Text section:
15 December 2022

Child Malnutrition


Good nutrition is the bedrock of child survival and development. Well-nourished children are better able to grow, learn, play and participate in their communities. They are also more resilient in the face of crisis. 

But according to the United Nations Children's Fund (UNICEF), today, many children are not getting the nutrition they need to survive and thrive. This is especially true for the poorest and most vulnerable children. 

Now, at least one in three children under 5 is affected by malnutrition in its most visible forms: stunting, wasting and overweight. 

Stunting

Children affected by stunting – some 144 million under the age of 5 – are too short for their age, and their brains may never develop to their full cognitive potential, hindering their ability to learn as children, earn as adults and contribute fully to their societies.

What you will do: Return the passage of the child malnutrition text that begins at the words "15 December 2022" and ends after the words "wasting and overweight.", copied word for word. The lines that follow have no connection to the child malnutrition text.

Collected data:
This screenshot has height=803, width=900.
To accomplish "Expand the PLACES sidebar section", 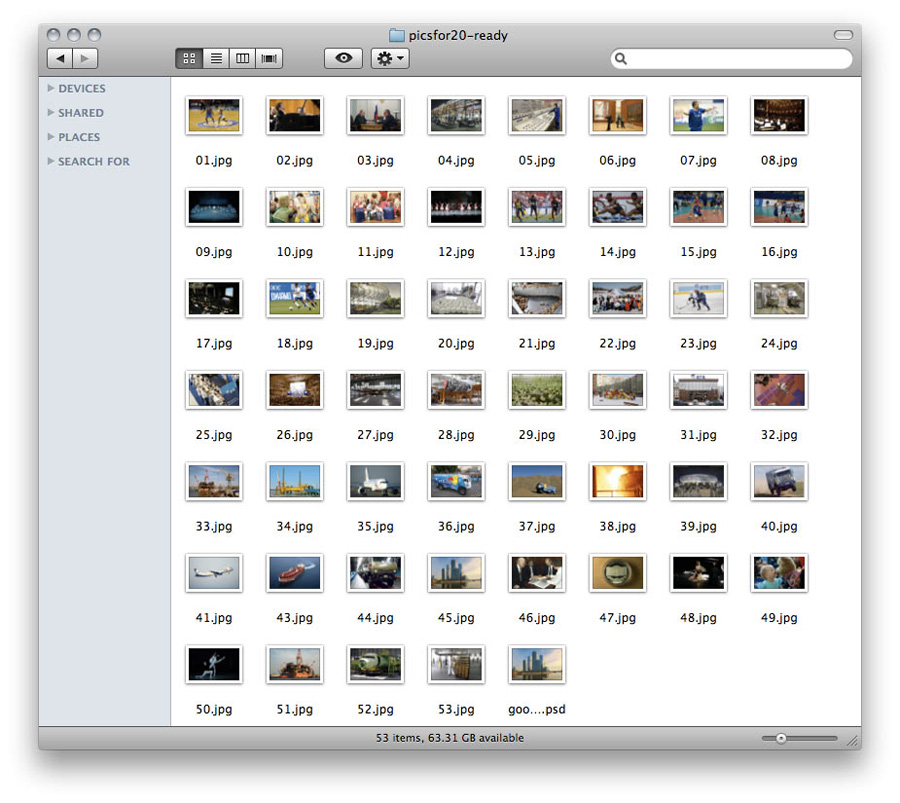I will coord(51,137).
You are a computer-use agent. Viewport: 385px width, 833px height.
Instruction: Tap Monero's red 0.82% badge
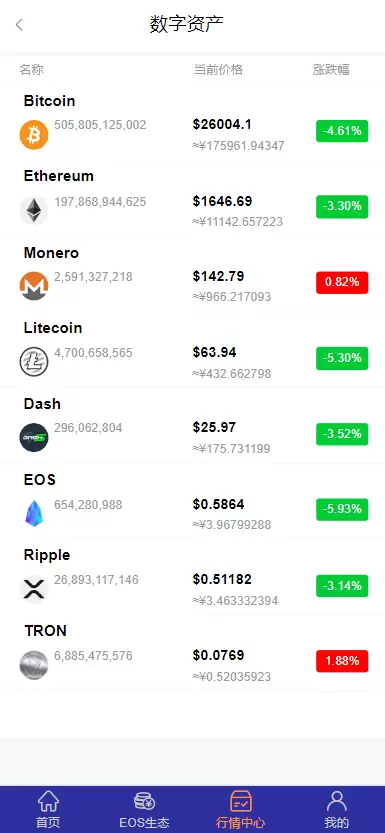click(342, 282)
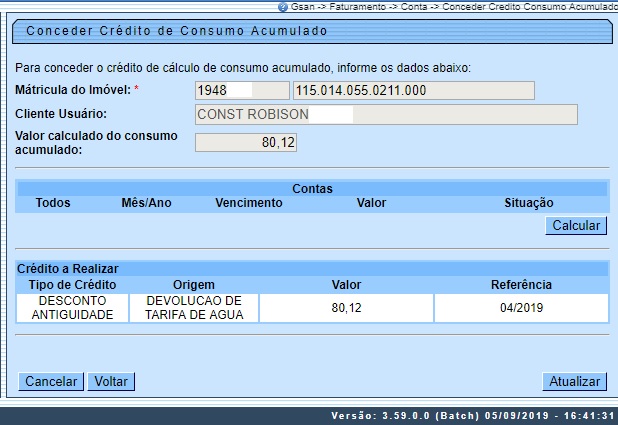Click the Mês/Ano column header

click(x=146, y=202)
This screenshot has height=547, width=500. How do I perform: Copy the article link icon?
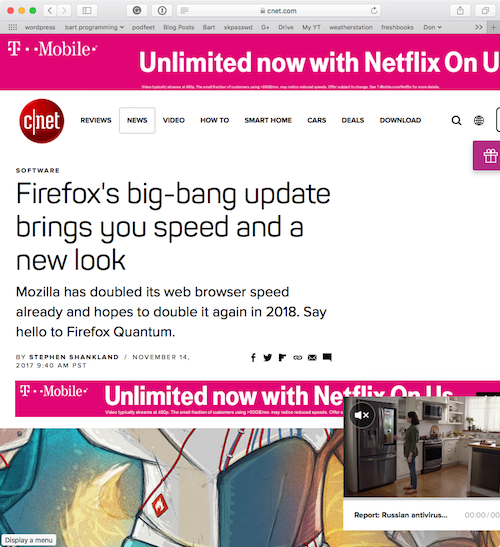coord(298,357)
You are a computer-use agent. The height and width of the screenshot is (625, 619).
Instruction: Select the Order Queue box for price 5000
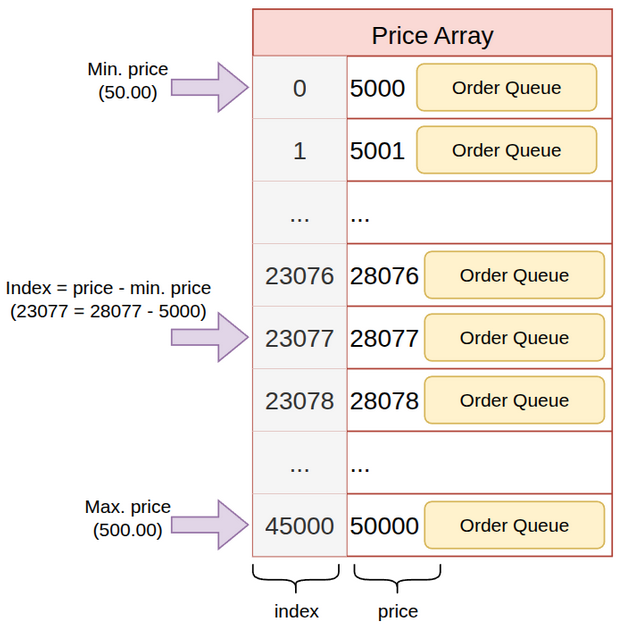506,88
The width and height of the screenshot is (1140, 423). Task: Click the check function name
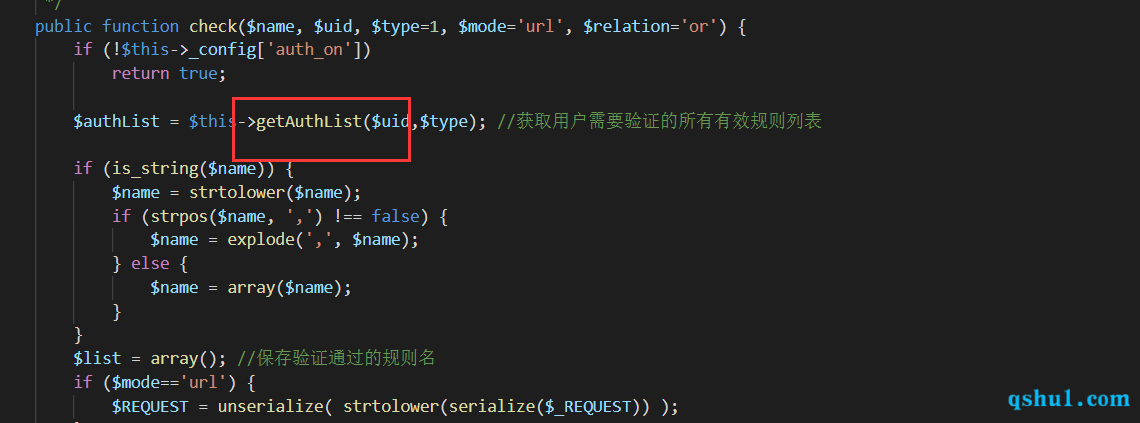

Solved problem:
15 December 2022

Child Malnutrition


Good nutrition is the bedrock of child survival and development. Well-nourished children are better able to grow, learn, play and participate in their communities. They are also more resilient in the face of crisis. 

But according to the United Nations Children's Fund (UNICEF), today, many children are not getting the nutrition they need to survive and thrive. This is especially true for the poorest and most vulnerable children. 

Now, at least one in three children under 5 is affected by malnutrition in its most visible forms: stunting, wasting and overweight.